Scout Mountain wines veer to the sweet, following Hoosier tastes. “Eighty percent of Indiana wine drinkers want sweet wine,” new vintner Jamie Kraft concurs at Quibble Hill Winery in Depauw. “We went to all the wineries before we opened in 2014, and everyone was so helpful. I always tell people about the other wineries not to miss.”

Two of her neighbors, Best Vineyards and Turtle Run, claim spots on the Indiana Uplands Wine Trail, the state’s first. Best grows its own Chambourcin and Chardonel grapes for those vintages, then branches out to Spiced Apple, Peach and a summery Mango wine that’s so popular it’s sold year-round.

At Turtle Run, Jim Pfeiffer plants more than a dozen types of grapes – he even planted Traminette before it was crowned Indiana’s state wine grape. His grapes thrive on karst limestone soil and produce, along with those of his fellow Uplands Wine Trail vintners, “wines that compete with the best in the world.”

It’s all about technique and soil, learned from the late John Dome at Miami University. “He taught the nuances of wine, and the terroir,” Pfeiffer says.
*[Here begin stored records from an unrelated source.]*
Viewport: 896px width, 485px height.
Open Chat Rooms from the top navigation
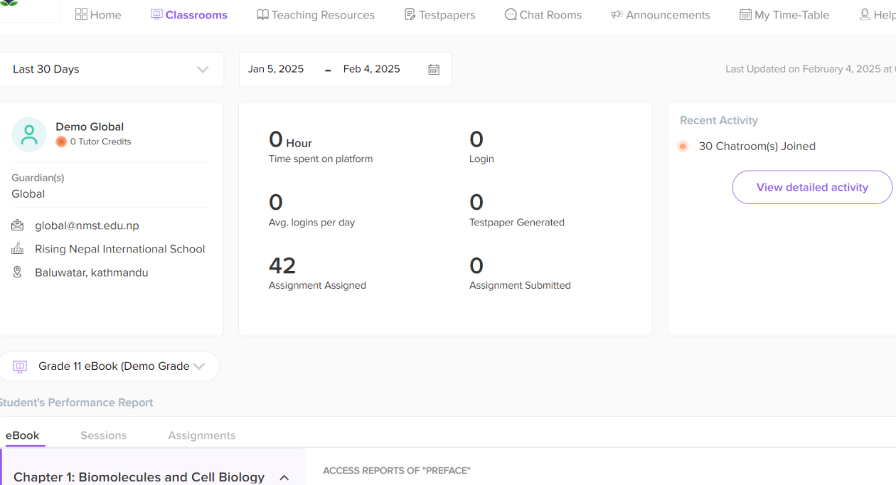543,15
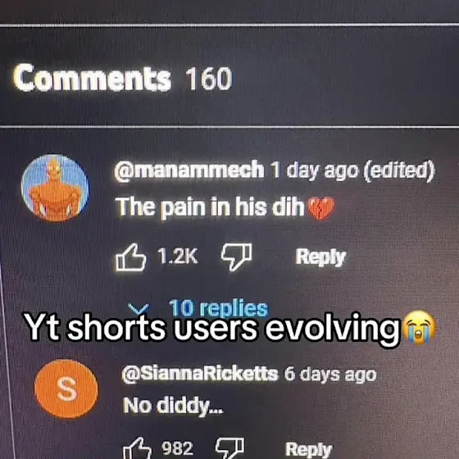Open the "6 days ago" timestamp link

(330, 374)
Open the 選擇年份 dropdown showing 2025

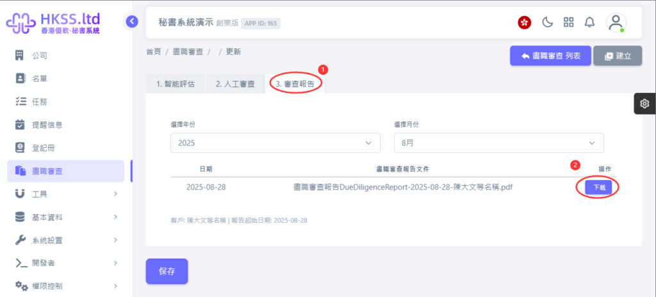(275, 143)
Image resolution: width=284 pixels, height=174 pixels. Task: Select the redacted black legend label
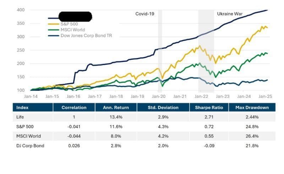75,16
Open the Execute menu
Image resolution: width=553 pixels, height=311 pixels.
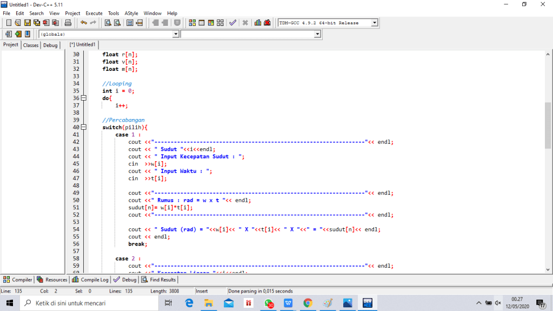pyautogui.click(x=94, y=13)

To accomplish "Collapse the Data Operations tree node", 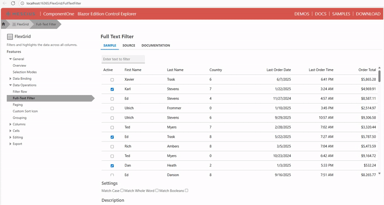I will 11,85.
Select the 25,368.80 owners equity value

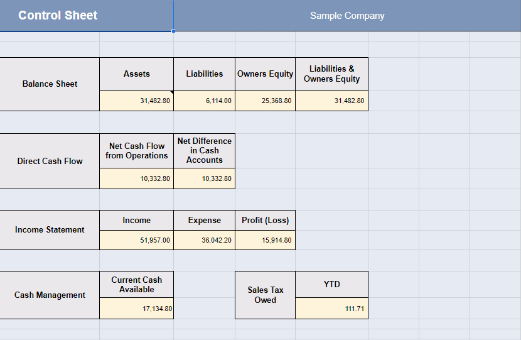265,101

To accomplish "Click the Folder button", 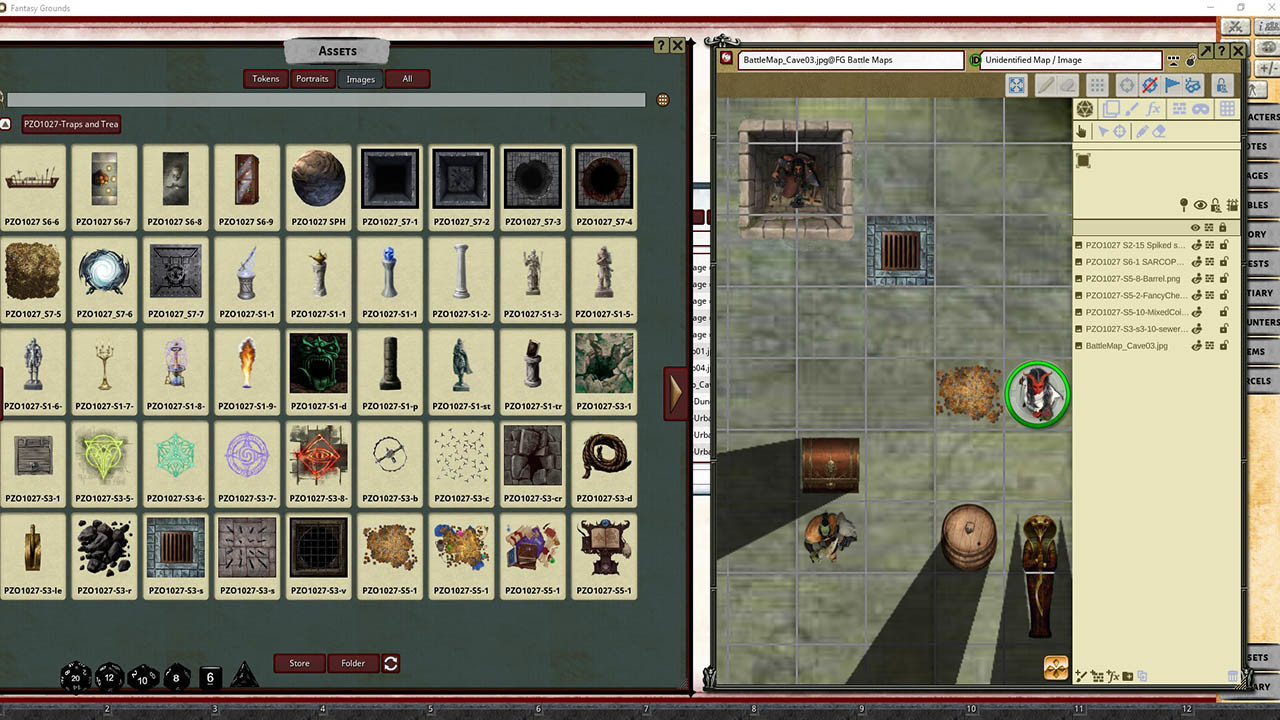I will pyautogui.click(x=353, y=663).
After a four-year search, he and wife Laura chose 88 acres outside Corydon in 1987.

Turtle Run specializes in reds and sweeter wines. “Color doesn’t matter, if you hit their taste buds right,” Pfeiffer says. “We pay close attention to what consumers want and do it very scientifically.”

The Pfeiffers follow European techniques, eschewing irrigation and added sugars. Freezing and filtration make Lost My Mind 2013 a sweet red without a cloying finish. Each Pfeiffer child has inspired a wine: Catherine’s Blend white, Max’s Small Batch Dry Red, and Joe’s Jammin’ Sweet Red. “Catherine has been designing labels,” her proud father says, “since she was 5.”

Like all the farm wineries in Harrison County, Turtle Run moves forward with family teamwork, offering travelers a leisurely glass of wine along the way.